1. Citizens will not be sure if the election results are legal, because “experts” will be used instead of ordinary spectators (which can be anyone)
2. One of the main cornerstones of democracy will become dependent on big business (usually foreign capital) and IT expert influence
3. It would be easier to do election fraud
4. There will appear a big risk of disclosing information on how people voted (which should be secret under our Constitution).

I support these concerns with 4 main groups of arguments:

1. System based on advanced technology will never be understandable and transparent enough for the great majority of Lithuanian people
2. A centralized system is in essence less secure than the current decentralized (we have 2000 voting districts with 400 – 6000 voters in them).

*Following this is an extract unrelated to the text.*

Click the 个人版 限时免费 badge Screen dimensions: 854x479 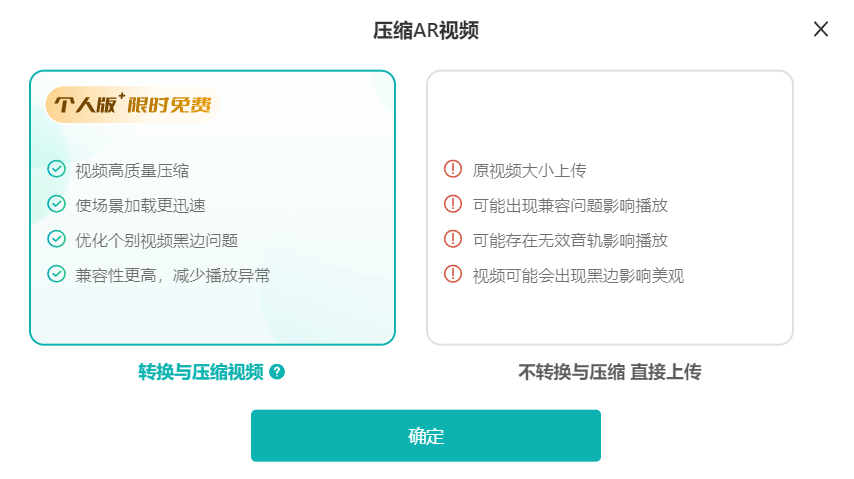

3. The system described in the concept is not secure, because: a. the voter votes at home, and there can be both influence with force, or bribery b. the security of the voters computer (think Windows viruses, trojans, botnets) is not taken into account c. bank personell can sell identification date to interested parties (that would definately be a crime, but very hard to trace — I support it by also stating that I currently work at a bank) d. the SSL certificate for the i. voting server would be either issued by foreign company (like Verisign), or not supported on users computers (Aidas Kasparas http://kasparas.net/, though he is in favour of i. voting helped me with this argument — he's a real expert of networking and server administration) e. noone can really guarrant total security of the i. voting server (think about hidden virtual machines underneath the OS, hardware that secretly copies data and so on) — that would be James Bond difficult, but if you can own a country by doing that it surely pays off.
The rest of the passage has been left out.